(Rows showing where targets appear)
** Begin **
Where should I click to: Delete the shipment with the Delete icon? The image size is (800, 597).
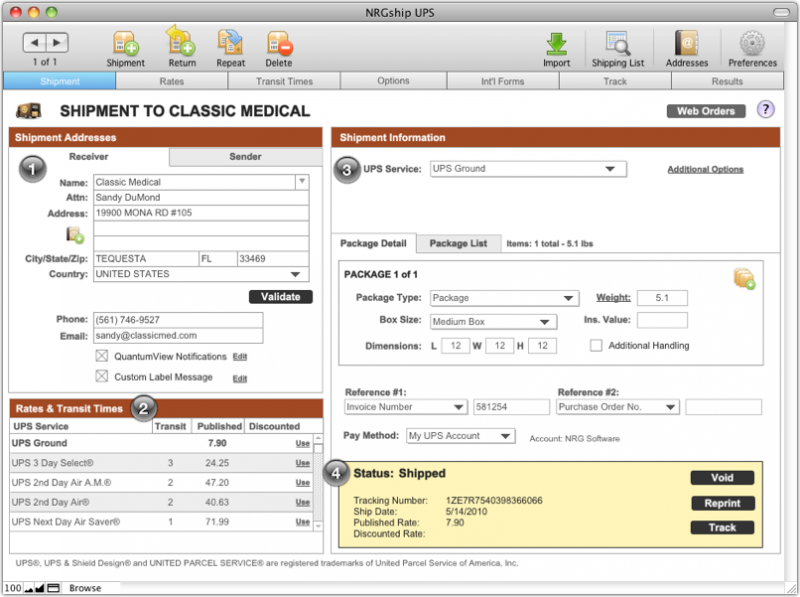point(279,45)
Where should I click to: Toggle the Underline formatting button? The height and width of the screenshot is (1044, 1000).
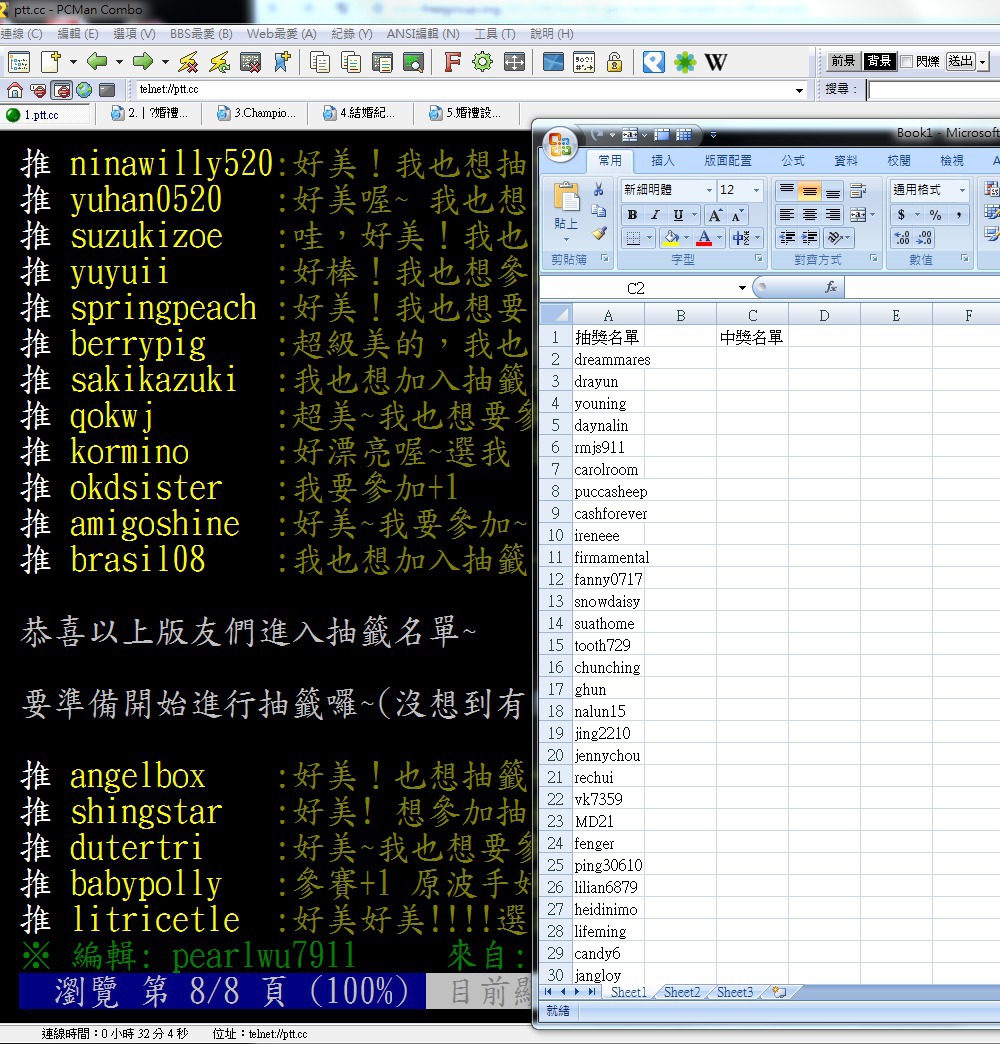679,215
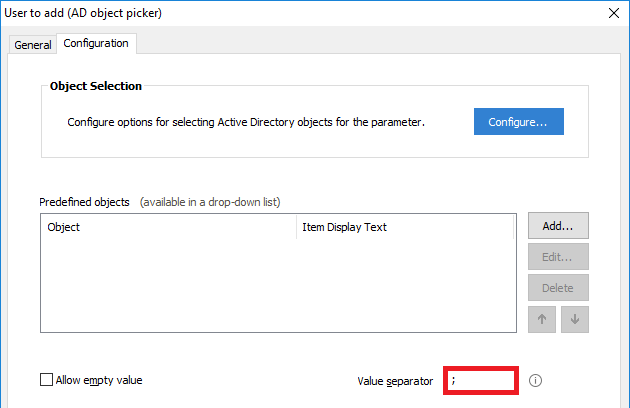The width and height of the screenshot is (630, 408).
Task: Click the Object Selection group heading
Action: (x=96, y=86)
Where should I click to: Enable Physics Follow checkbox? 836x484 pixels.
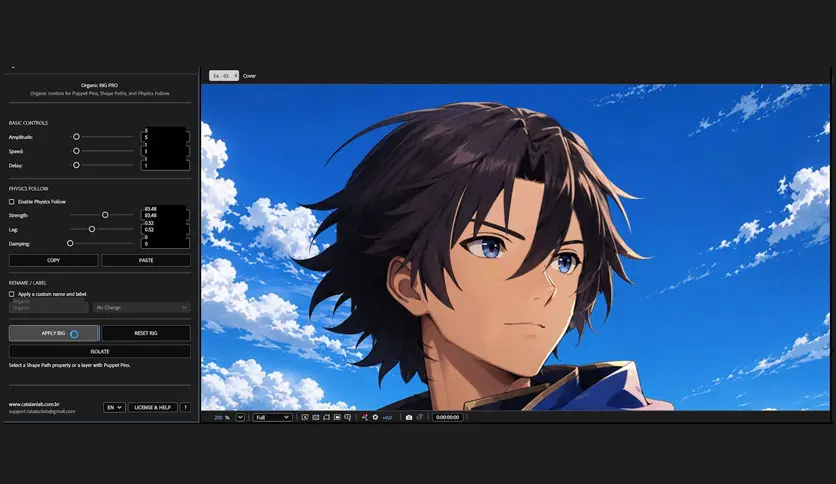pyautogui.click(x=12, y=201)
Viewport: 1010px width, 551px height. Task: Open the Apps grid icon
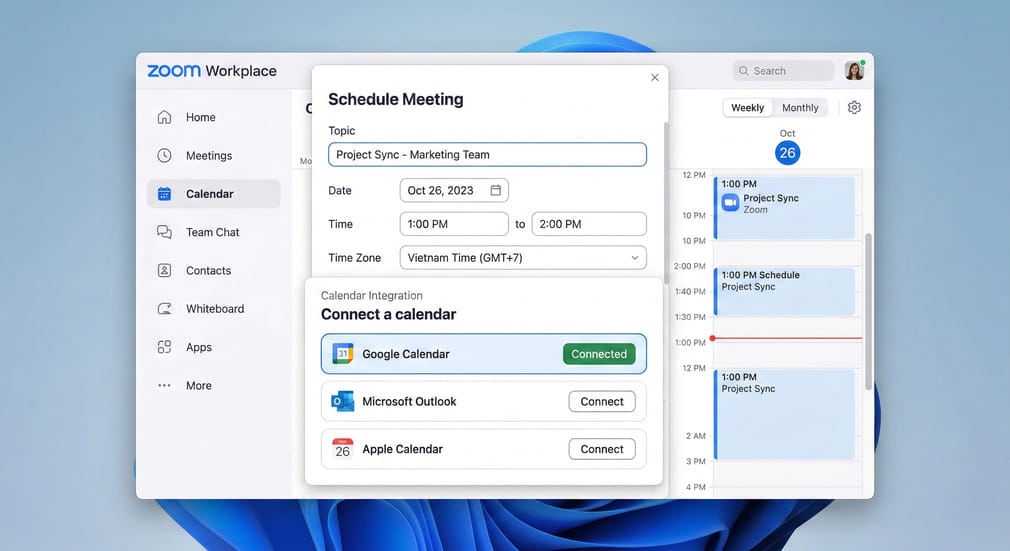[165, 347]
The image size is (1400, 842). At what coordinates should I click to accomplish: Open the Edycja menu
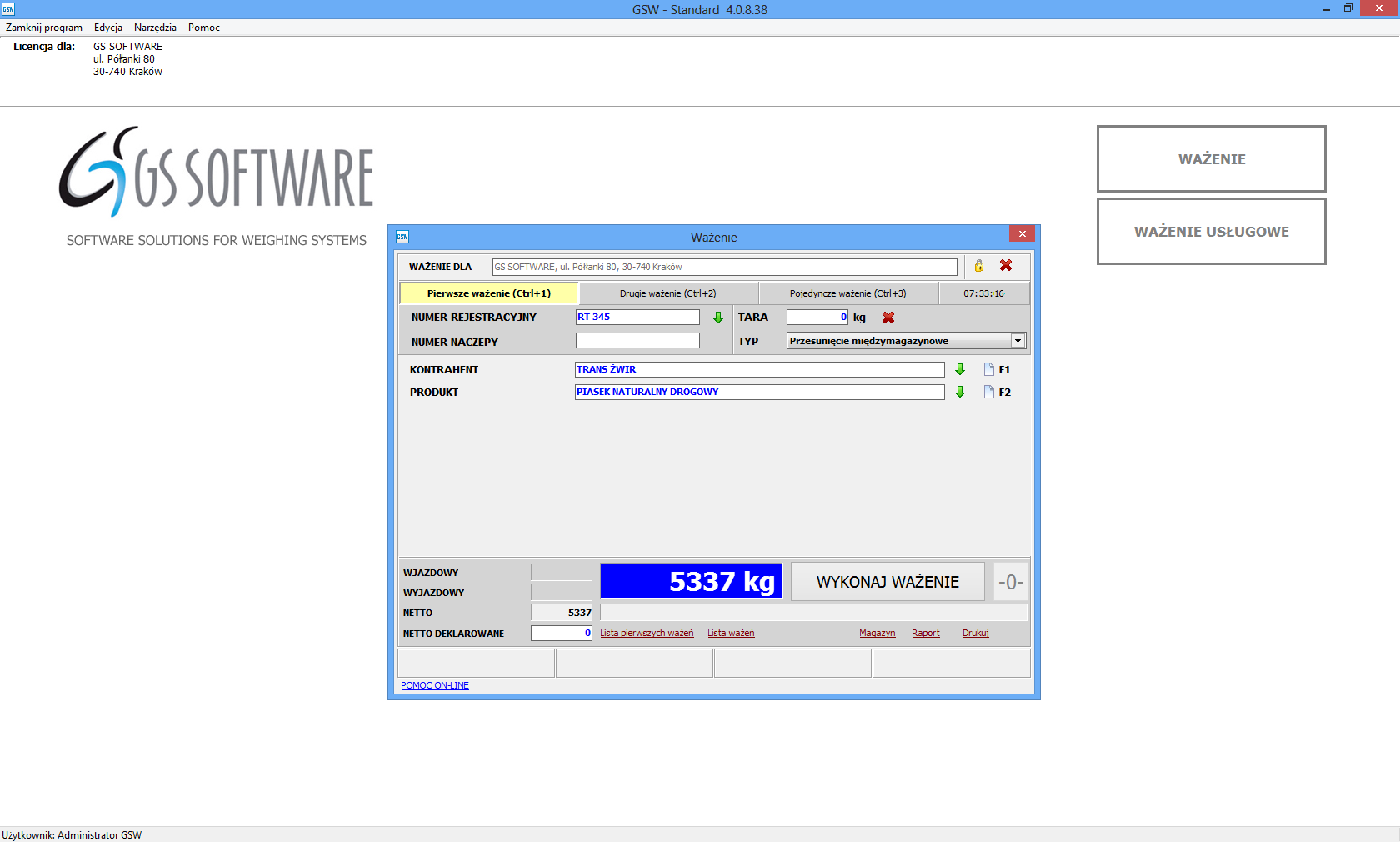pos(108,28)
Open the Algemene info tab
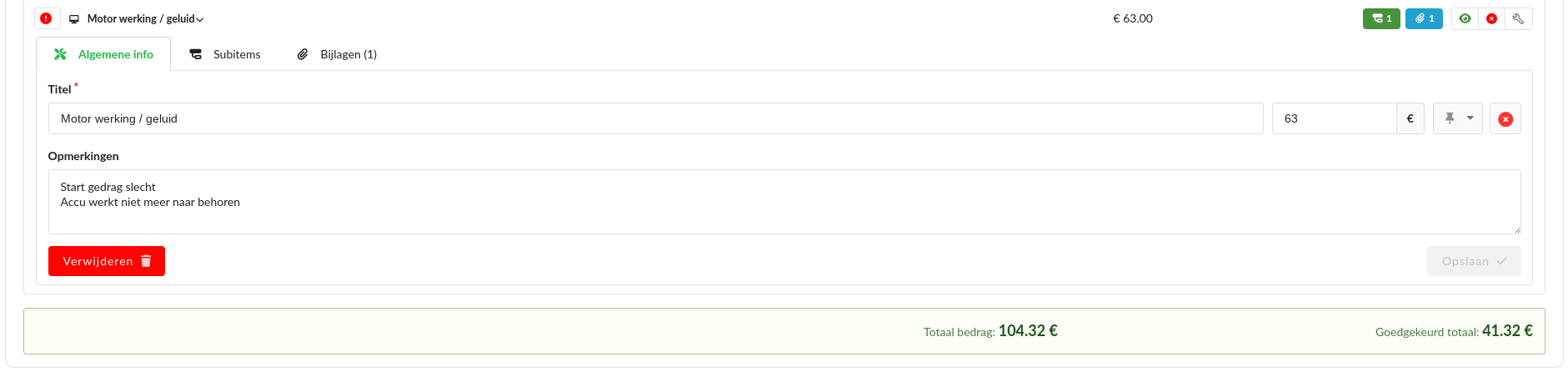The width and height of the screenshot is (1568, 372). pyautogui.click(x=103, y=54)
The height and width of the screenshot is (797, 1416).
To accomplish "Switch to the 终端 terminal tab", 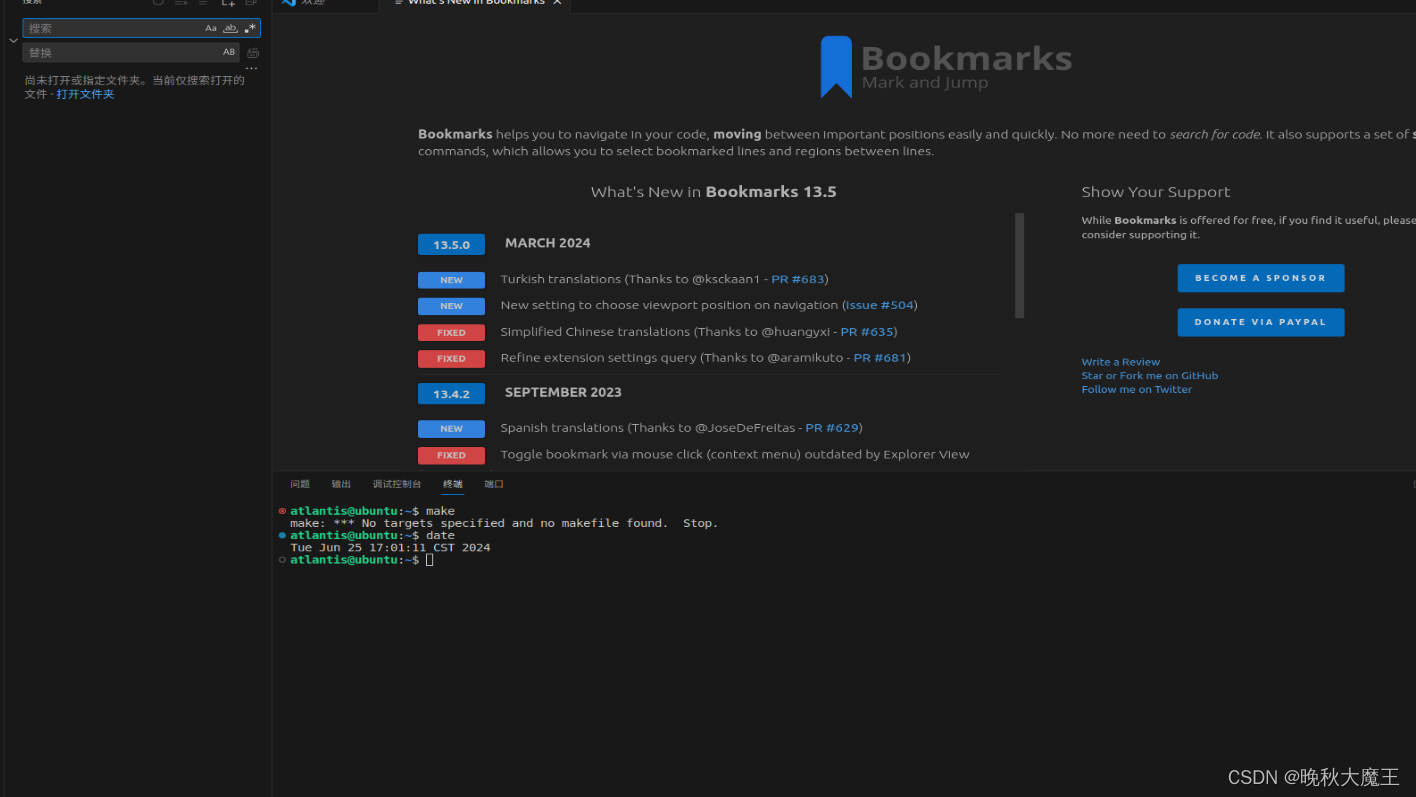I will pos(452,483).
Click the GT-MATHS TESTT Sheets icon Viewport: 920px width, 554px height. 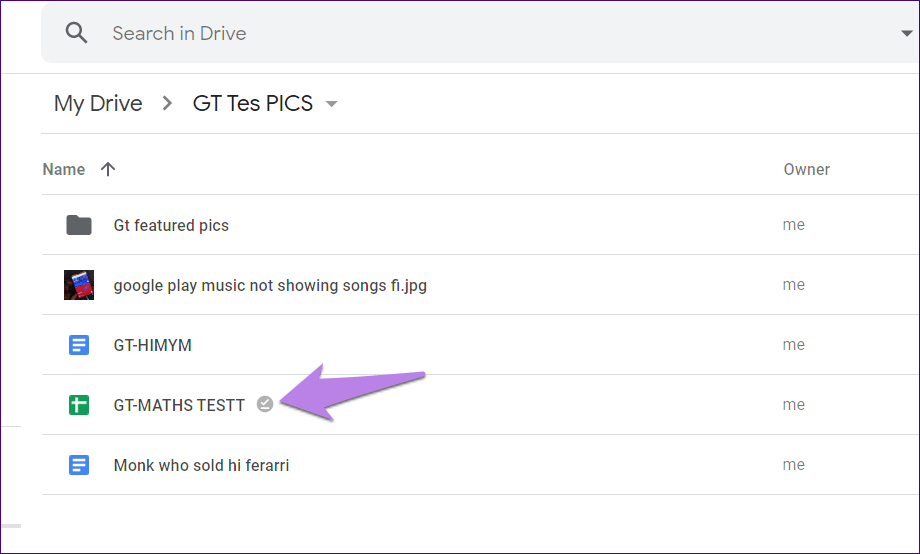(79, 405)
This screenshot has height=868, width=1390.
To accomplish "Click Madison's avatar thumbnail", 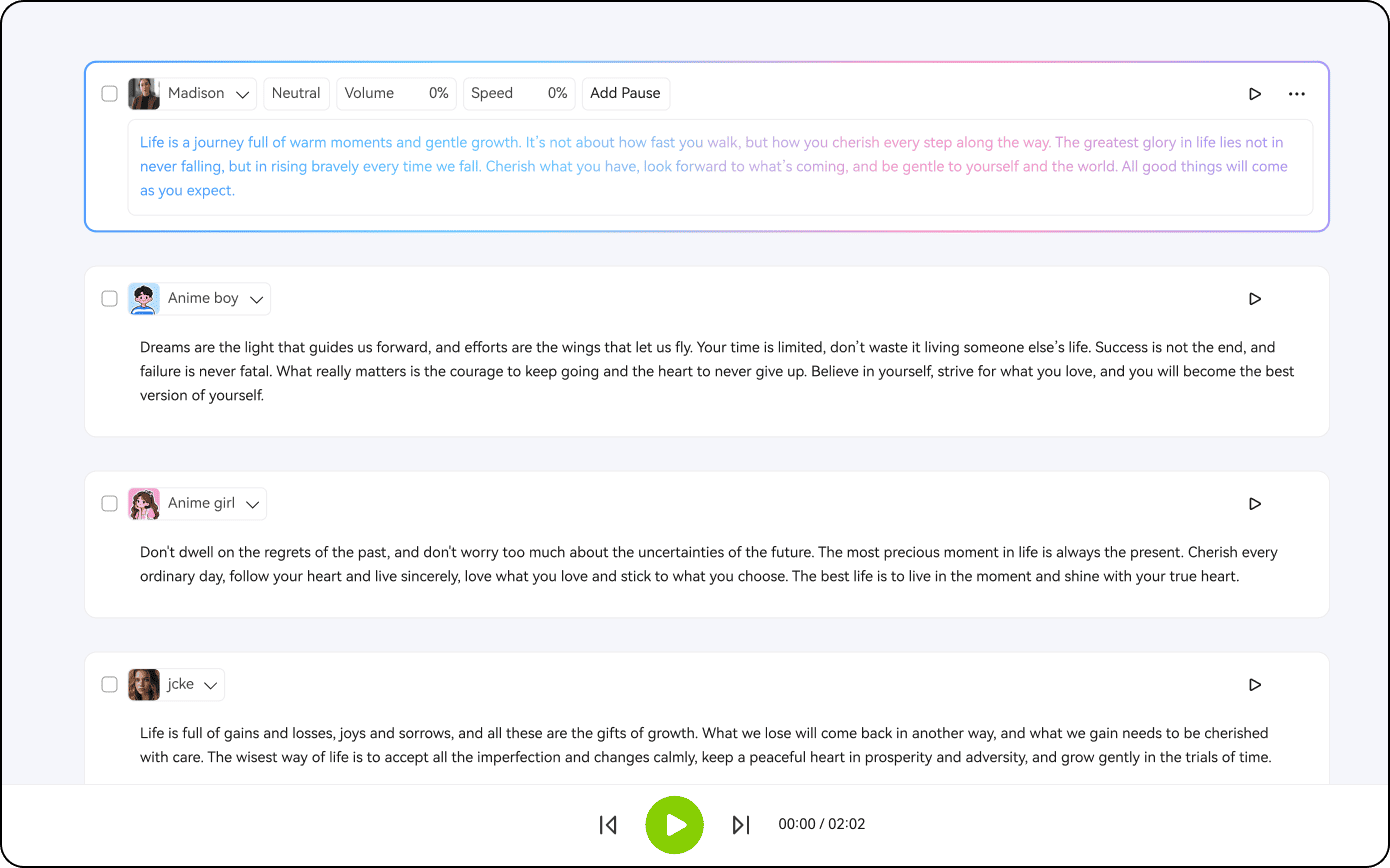I will [143, 93].
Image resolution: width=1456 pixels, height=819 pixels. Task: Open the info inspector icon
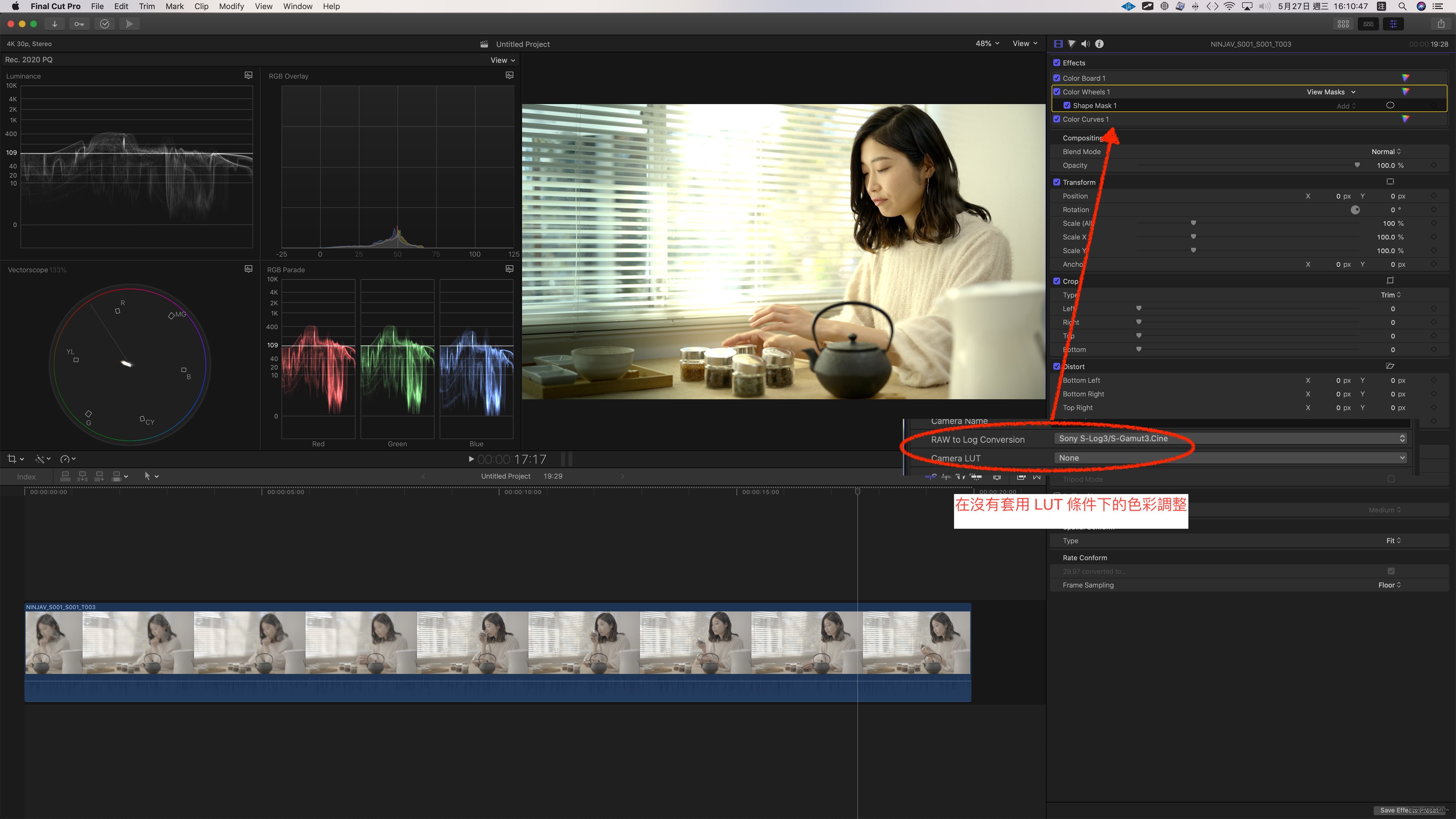click(1099, 44)
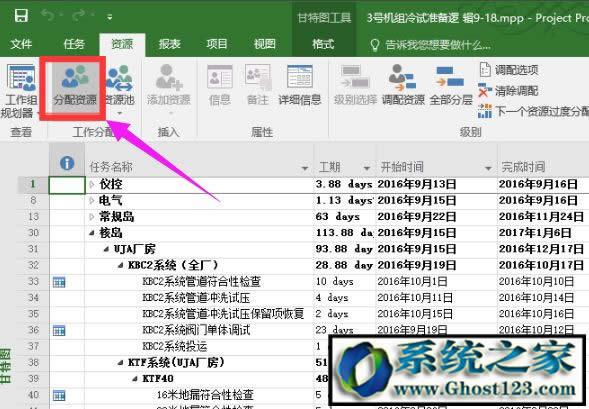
** End **
◆ What you need to do
Copy out again the part of the material that opens with the line containing "Viewport: 1010px width, 551px" and closes with the line containing "The width and height of the screenshot is (1568, 372).", both of those lines included. Omit the pictures from your answer.

◆ Answer to this exercise
Viewport: 1010px width, 551px height. Task: Open the Apps grid icon
[165, 347]
The image size is (1400, 842). At what coordinates should I click to accomplish: Open the Edycja menu
pos(108,28)
Open the Algemene info tab
The width and height of the screenshot is (1568, 372). pyautogui.click(x=103, y=54)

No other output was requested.